Willie Farmer
Little Willie Farmer is living proof that Mississippi continues
to produce deep blues. The 62-year-old guitarist is neither a
soul modernist nor revivalist, but simply a small town auto
mechanic who’s never shaken his love for old school legends
like Muddy, Wolf and Lightnin’.
soul modernist nor revivalist, but simply a small town auto
mechanic who’s never shaken his love for old school legends
like Muddy, Wolf and Lightnin’.
A lifelong resident of tiny Duck Hill, located in the hills east
of the Delta, Farmer grew up on the family farm. He first took
up the acoustic guitar in his early teens, and through picking
cotton soon saved up enough money to buy an electric
instrument.
He played for audiences at home and at school events, and
learned about blues and R&B mostly through listening to a
powerful station out of Nashville.
“John R of WLAC, that’s how I listened to Lightnin’ Hopkins,
Howlin’ Wolf. That’s how I got my first album by Lightnin’ [The
Fire Records LP Mojo Hand]. I got the address off the radio and
they sent it.”
“I learned Lightin’ pretty good, and then I went to B.B. I can
play all the up-to-date stuff now—B.B., Little Milton—but I like
the old stuff, that’s the real blues. The blues they’re singing
today, that ain’t blues to me, it just doesn’t have the feel.”
Although Farmer is from a musical family, he didn’t learn
much directly from his elders. His maternal grandfather had
played the fiddle as a young man, but he rebuffed Willie’s offer
to buy him a new instrument when he discovered the high cost.
Willie’s father Alex, a harmonica player who helped young
Willie tune his guitar, had played as a young man with his
brothers including Walter, who was recognized as one of the
best guitarists to come out of the area.
In the early ‘50s Walter played together with Leo “Bud”

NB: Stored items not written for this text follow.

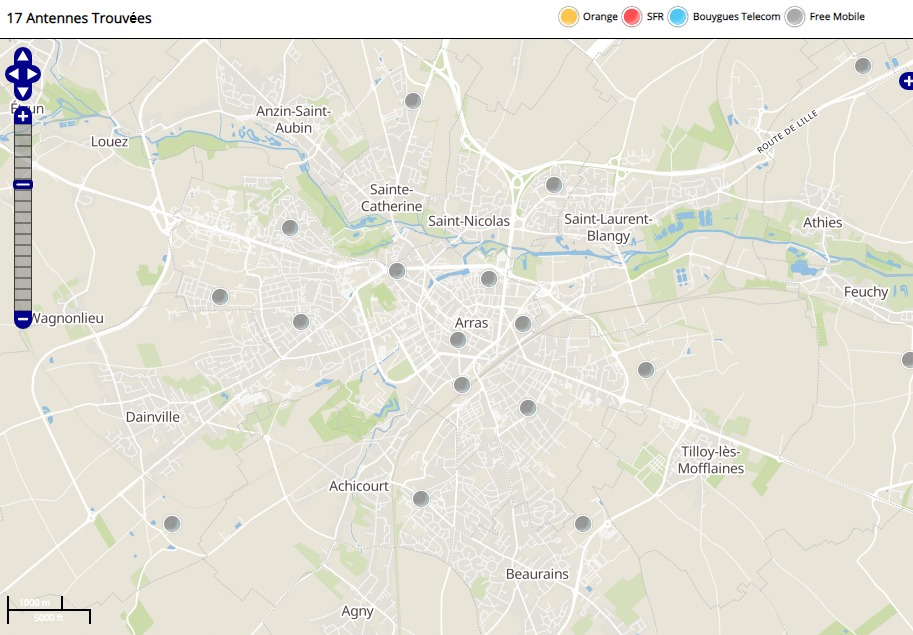
Task: Click the Bouygues Telecom legend label
Action: 736,17
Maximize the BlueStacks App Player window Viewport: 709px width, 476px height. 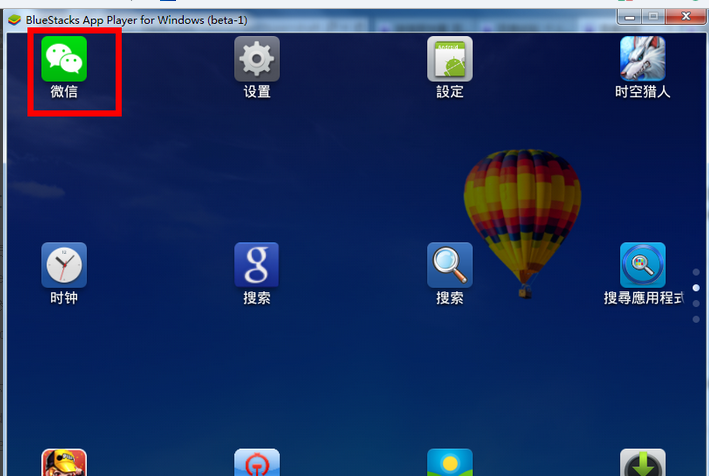[653, 16]
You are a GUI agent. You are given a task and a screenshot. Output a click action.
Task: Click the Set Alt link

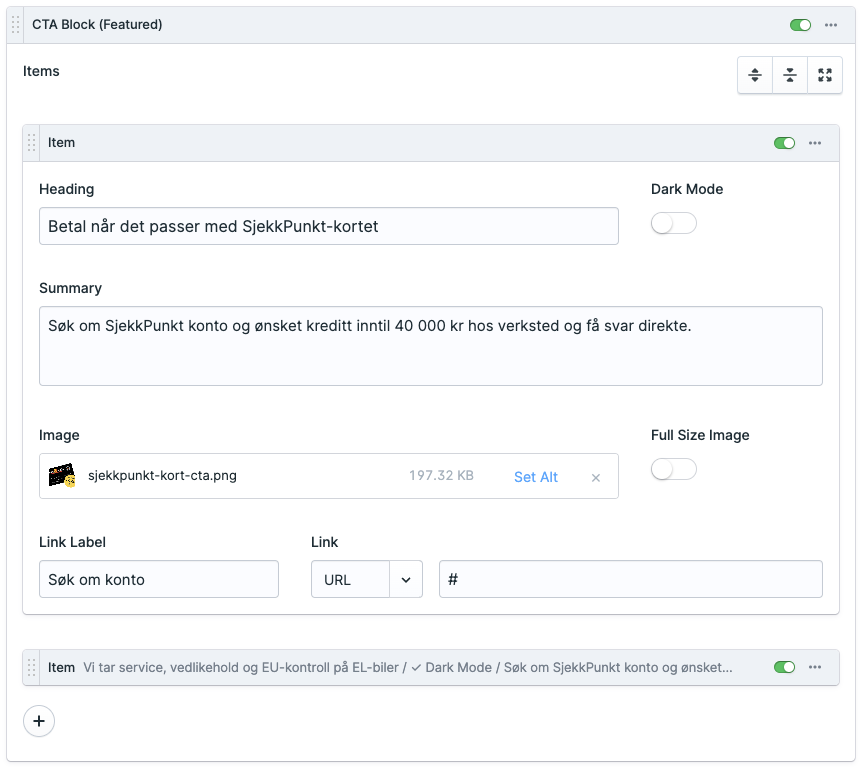[535, 477]
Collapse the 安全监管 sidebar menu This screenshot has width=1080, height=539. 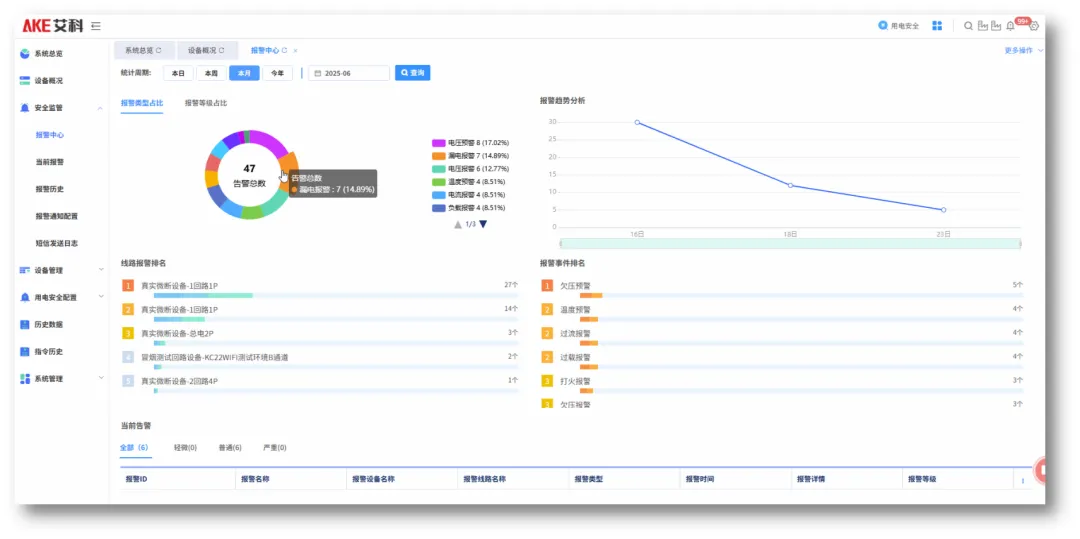click(x=100, y=108)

Welch, who grew up in the region. Sadly, Walter was killed in
Chicago in 1964—“a woman liked Walter, and a man got
jealous and killed him”—and Willie never heard him play.
In his early ‘20s Farmer joined a loose knit band that played
at juke joints across the area—in Duck Hill, Grenada,
Kilmichael, and down in the Delta in Greenwood and
Charleston. He eventually tired, though, of the rough-and-
tumble clubs where “people liked to fight like crazy.
For about fifteen years Farmer worked regularly with local
semi-professional gospel groups, including the Rising Sun
Singers, who appeared on TV and over the radio in Greenwood,
the Angelettes, and, for nine years, the Grenada-based
Silvertone Gospel Singers.
Farmer eventually decided he wanted to get back into blues
actively. He initially didn’t want to deal with the trouble of
keeping together a band, and began playing solo gigs.
In 2003 he helped found the annual Grassroots Blues
Festival, staged in a meadow outside Duck Hill. Through the
event and he befriended down-home blues players from across
the state including Willie King and Leo Welch.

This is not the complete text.